Judging from patrons’ comments to the Sun Journal, Peres’ efforts appear to have paid off.
“Marcela Peres made an impact on my organization, Maine Prisoner Advocacy Coalition,” Executive Director Joseph Jackson said.
“Marcela offered the library as a meeting space, even though it was on the weekend. Our first community meeting in Lewiston was a success because the library is the heart of the community,” he said.
When Georgina Watson was new to town and a new parent, she said the library “had such a warmth and welcoming feeling to it I didn’t get elsewhere. It helped me feel more settled as a new resident and a new parent.”
Trustee Sarah Gillespie said Peres “opened my eyes to seeing the library as more than a book-borrowing entity … (it is) a place that truly nurtures the community.”
Former trustee Darby Ray, a professor and director of the Harward Center for Community Partnerships at Bates College in Lewiston, said that under Peres’ leadership, the library has become “a place of learning, exploration, welcome and refuge.”
Collection services librarian Elizabeth Almquist said Peres is a “beloved leader who has fostered a working environment that more closely resembles a family than a workplace.”
When Peres took over from Speer in 2017, she said she saw her role as “building on the momentum and the groundwork that he laid.”
Although she had “no desire to completely derail” the work he had begun, the world had other plans halfway through her tenure as director: a pandemic.
“I can’t sum up my time here without talking about that because, again, we started with this focus of, how do we bring neighbors together? How do we bring the community together to almost overnight learning that we were not allowed to bring people together anymore,” she said.
“And so (then) trying to reinvent the library. It sounds dramatic, but that’s essentially what we were faced with,” Peres said.
She and the staff had to quickly pivot to turn a physical place to gather and lean into a virtual one. Peres said they overhauled the website, made services available virtually or by curbside pickup.

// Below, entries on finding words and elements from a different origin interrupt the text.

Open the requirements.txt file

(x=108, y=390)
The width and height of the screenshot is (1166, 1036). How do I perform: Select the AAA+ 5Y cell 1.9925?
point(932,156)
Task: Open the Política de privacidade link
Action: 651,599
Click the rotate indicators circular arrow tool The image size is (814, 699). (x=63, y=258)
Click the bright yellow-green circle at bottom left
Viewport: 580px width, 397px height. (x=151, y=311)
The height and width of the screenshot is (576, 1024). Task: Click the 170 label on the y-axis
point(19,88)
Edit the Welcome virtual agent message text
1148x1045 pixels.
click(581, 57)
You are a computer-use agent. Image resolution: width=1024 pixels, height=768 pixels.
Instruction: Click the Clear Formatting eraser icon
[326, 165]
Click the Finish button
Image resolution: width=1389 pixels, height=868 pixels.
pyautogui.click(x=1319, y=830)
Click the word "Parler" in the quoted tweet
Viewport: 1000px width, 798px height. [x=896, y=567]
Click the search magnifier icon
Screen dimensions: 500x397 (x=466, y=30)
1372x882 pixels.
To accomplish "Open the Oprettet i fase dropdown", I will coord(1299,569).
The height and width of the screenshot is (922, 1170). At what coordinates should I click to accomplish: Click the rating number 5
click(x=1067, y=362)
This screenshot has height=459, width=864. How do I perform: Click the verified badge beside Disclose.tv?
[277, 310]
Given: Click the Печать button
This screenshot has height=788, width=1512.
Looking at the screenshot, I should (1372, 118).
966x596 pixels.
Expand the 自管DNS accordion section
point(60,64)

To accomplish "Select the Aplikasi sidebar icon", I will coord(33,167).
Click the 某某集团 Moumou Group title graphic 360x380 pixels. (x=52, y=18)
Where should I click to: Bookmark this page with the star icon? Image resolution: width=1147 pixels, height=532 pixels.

The library was awarded a $121,000 grant from the National Endowment for the Humanities in May 2020 for the sole purpose of converting children’s programming into virtual or remote formats. Peres said they heard from parents who wanted screenless options for their children so they put together craft kits and mailed goodie boxes filled with books and activities.
It was an “enormous undertaking,” that she credits her staff with making successful.
“I’m proud of what we were able to do,” she said.
Almquist, the collection services librarian, said that Peres was the library’s “anchor” through the pandemic.
“In rising to meet new challenges and opportunities, Marcela has championed the role of the library as a place able to adapt to the changing needs and interests of her local community,” Josh Gauthier, the technical services library technician, said.
Peres has been a “champion” of people’s passions, “encouraging opportunities for growth and learning,” he said.
One of Peres’ personal passions was growing the library’s comic book and graphic novel collection. She said when she first started, the library had maybe a couple hundred books in its catalogue. Now there are nearly 8,000 comic books and graphics novels for readers of all ages.
And for those worried that Peres will no longer be a part of the library, she said she isn’t going far.
“It’s been my employer for 11 years, but it’s always going to be my local library,” she said.